A study of physicians working with abuse victims identified these key components of care: giving validating messages that identify abuse as abuse; acknowledging that abuse is not justified; labeling abuse as wrong; listening in a nonjudgmental way to the woman’s story; and documenting the history and physical signs of abuse.19 Patients benefit from referral to community resources; it is unlikely that an individual physician has as much to offer as a team approach. A small business card with important contact numbers should be provided to patients (and may be displayed discreetly in the women’s bathroom). In settings where the physician treats both the woman and her partner, ethical and strategic considerations may make it advisable for the physician to refer the partner to another clinician.
References
1. Caralis PV, Musialowski R. South Med J 1997;90(11):1075-1080.
2. Hamberger LK, et al. Fam Med 1992;24(4):283-287.
3. Johnson D, Elliott B. Minn Med 1997;80(10):43-45.
4. Johnson M, Elliott BA. J Fam Pract 1997;44(4):391-400.
5. Coker AL, et al. Am J Public Health 2000;90:553-559.
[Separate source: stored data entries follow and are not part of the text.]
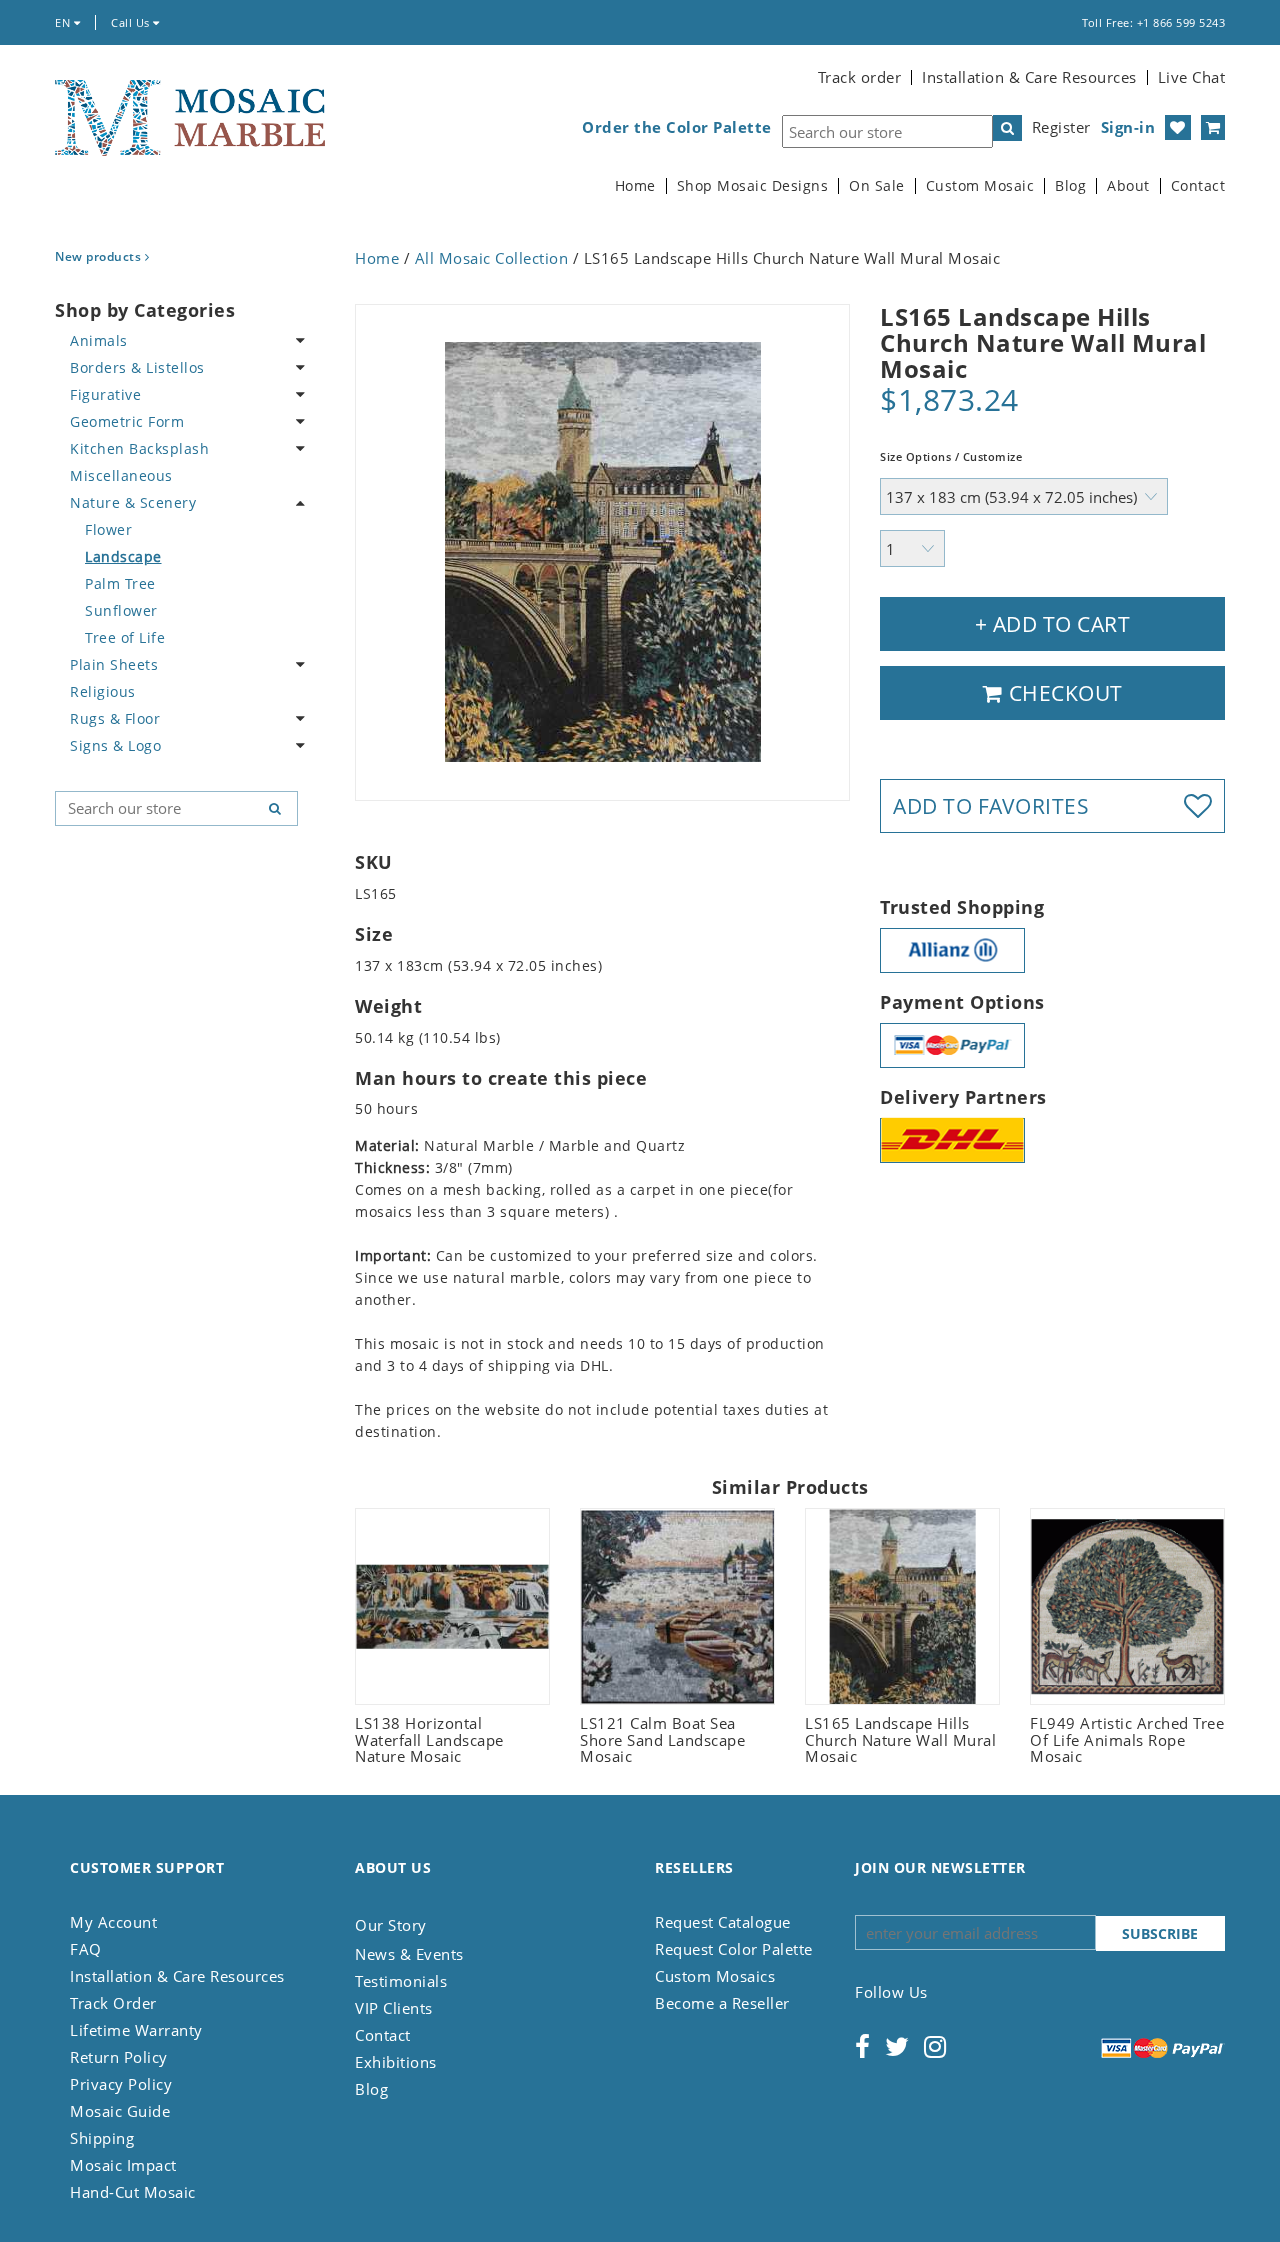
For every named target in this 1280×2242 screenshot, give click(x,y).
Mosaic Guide (120, 2111)
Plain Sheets (114, 664)
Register (1061, 127)
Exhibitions (396, 2062)
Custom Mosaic (980, 186)
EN (64, 22)
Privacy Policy (121, 2084)
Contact (1198, 186)
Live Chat (1192, 77)
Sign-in (1128, 127)
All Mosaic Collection (492, 258)
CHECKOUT (1063, 693)
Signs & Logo (115, 745)
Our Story (391, 1925)
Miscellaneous (121, 475)
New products (100, 256)
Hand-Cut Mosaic (133, 2192)
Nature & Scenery (133, 502)
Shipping (102, 2138)
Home (635, 186)
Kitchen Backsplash (139, 448)
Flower (108, 529)
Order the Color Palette (677, 127)
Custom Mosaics (715, 1976)
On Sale (877, 186)
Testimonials (401, 1981)
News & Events (409, 1954)
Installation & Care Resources (1029, 77)
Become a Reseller (722, 2003)
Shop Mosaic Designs (753, 186)
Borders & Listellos (137, 367)
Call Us (132, 22)
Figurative (105, 394)
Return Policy (119, 2057)
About (1128, 186)
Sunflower (121, 610)
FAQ (86, 1949)
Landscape (123, 556)
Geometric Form (127, 421)
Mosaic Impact (123, 2165)
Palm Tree (120, 583)
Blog (1070, 186)
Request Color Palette (734, 1949)
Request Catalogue (723, 1922)
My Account (113, 1922)
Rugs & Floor (115, 718)
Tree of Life (125, 637)
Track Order (113, 2003)
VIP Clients (394, 2008)
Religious (103, 691)
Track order (860, 77)
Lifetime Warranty (136, 2030)
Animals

6. Scholle SH, et al. J Gen Intern Med 1998;13(9):607-613.
7. McFarlane J, et al. JAMA 1992;267(23):3176-3178.
8. Guth AA, Pachter L. Am J Surg 2000;179(2):134-140.
9. United States Preventive Services Task Force. Guide to Preventive Services. 2nd ed. 1996.
10. Rodriguez MA, et al. JAMA 1999;82(5):468-474.
11. deLahunta EA, Tulsky AA. JAMA 1996;275(24):1903-1906.
12. Knight RA, Remington PL. J Womens Health Gend Based Med 2000;9(2):167-174.
13. Krueger PM, Schafer S. J Am Osteopath Assoc 2000;100(3):145-148.
14. McNutt LA, et al. J Am Med Womens Assoc 1999;54(2):85-90.
15. Norton LB, et al. Obstet Gynecol 1995;85(3):321-325.
16. Sherin KM, et al. Fam Med 1998;30(7):508-512.
17. Covington DL, et al. Maternm Child Health J 1997;1(2):129-133.
18. Brown JB, et al. Fam Med 1996;28(6):422-428.
19. Gerbert B, et al. J Fam Pract 2000;49(10):889-895.